Wahai kaum muslimin, apakah sistem pendidikan sekuler yang rusak dan bobrok saat ini akan terus kita pertahankan? Apakah sistem pendidikan akan terus di lestarikan, sementara faktanya yang terjadi tidak sedikitpun berpihak pada masyarakat? hanya golongan orang-orang tertentu yang bisa mngenyam pendidikan bermutu.
Pendidikan berdasarkan Syariah Islam adalah solusi satu-satunya. Jangan dipikir bahwa dengan mempelajari Islam atau pendidikan sesuai Syariah Islam akan membuat kita bodoh teknologi. Sejarah membuktikan, bahwa kaum Muslimin adalah orang-orang yang pertama pandai atau melek teknologi/sains sebelum orang-orang kafir Barat, banyak ilmuwan Islam yang menjadi penemu dalam hal sains dan teknologi, hanya saja kemudian Barat mengklaim mereka yang lebih dahulu menemukannya.

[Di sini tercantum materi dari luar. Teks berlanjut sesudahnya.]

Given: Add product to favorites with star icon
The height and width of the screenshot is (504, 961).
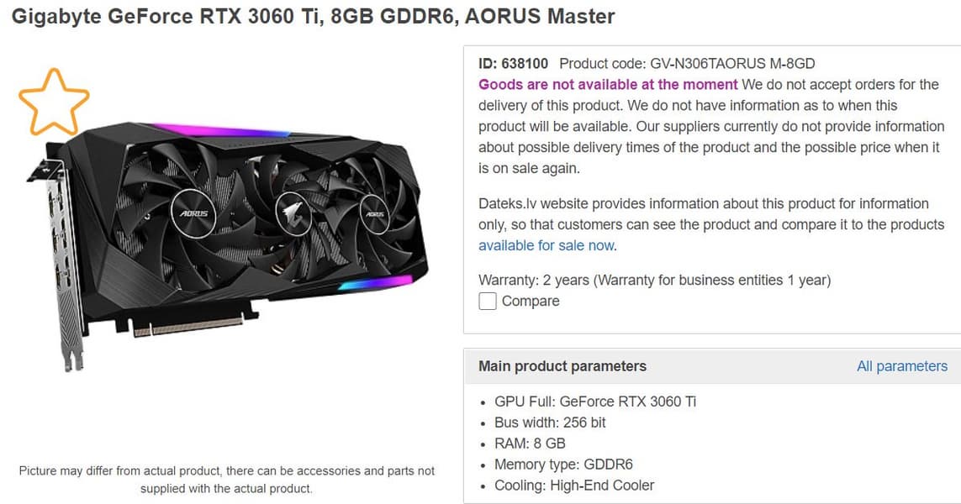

Dalam Al-Qur’an telah dijelaskan segala aspek kehidupan, maka seharusnya Al-Qur’an menjadi dasar utama dalam pendidikan, kemudian As-Sunnah. Buktinya saja banyak ahli sains yang kemudian masuk Islam setelah mengetahui kebenaran dalam Al-Qur’an dan Al-Hadits.
Marilah kita bergegas membangun sistem pendidikan Islam, Dunia pendidikan yang sarat masalah saat ini hanya bisa dituntaskan dengan meninggalkan sistem kapitalis sekuler dan menerapkan syariah Islam secara total. Hanya dengan penerapan Syariah Islam secara total kesejahteraan pendidikan akan kita raih bagi seluruh lapisan masyarakat. Tidak ada lagi kesenjangan sosial si kaya dan si miskin dalam mengenyam pendidikan. Dalam pandangan Islam, proyek kapitalisasi pendidikan jelas bermasalah. Dikotomi antara si kaya dan si miskin dalam pendidikan sangat bertentangan dengan ajaran Islam. Rasulullah SAW pernah bersabda:
طَلَبُ الْعِلْمِ فَرِيضَةٌ عَلَى كُلِّ مُسْلِمٍ
(mencari ilmu adalah wajib bagi setiap Muslim” (HR Ibnu Majjah).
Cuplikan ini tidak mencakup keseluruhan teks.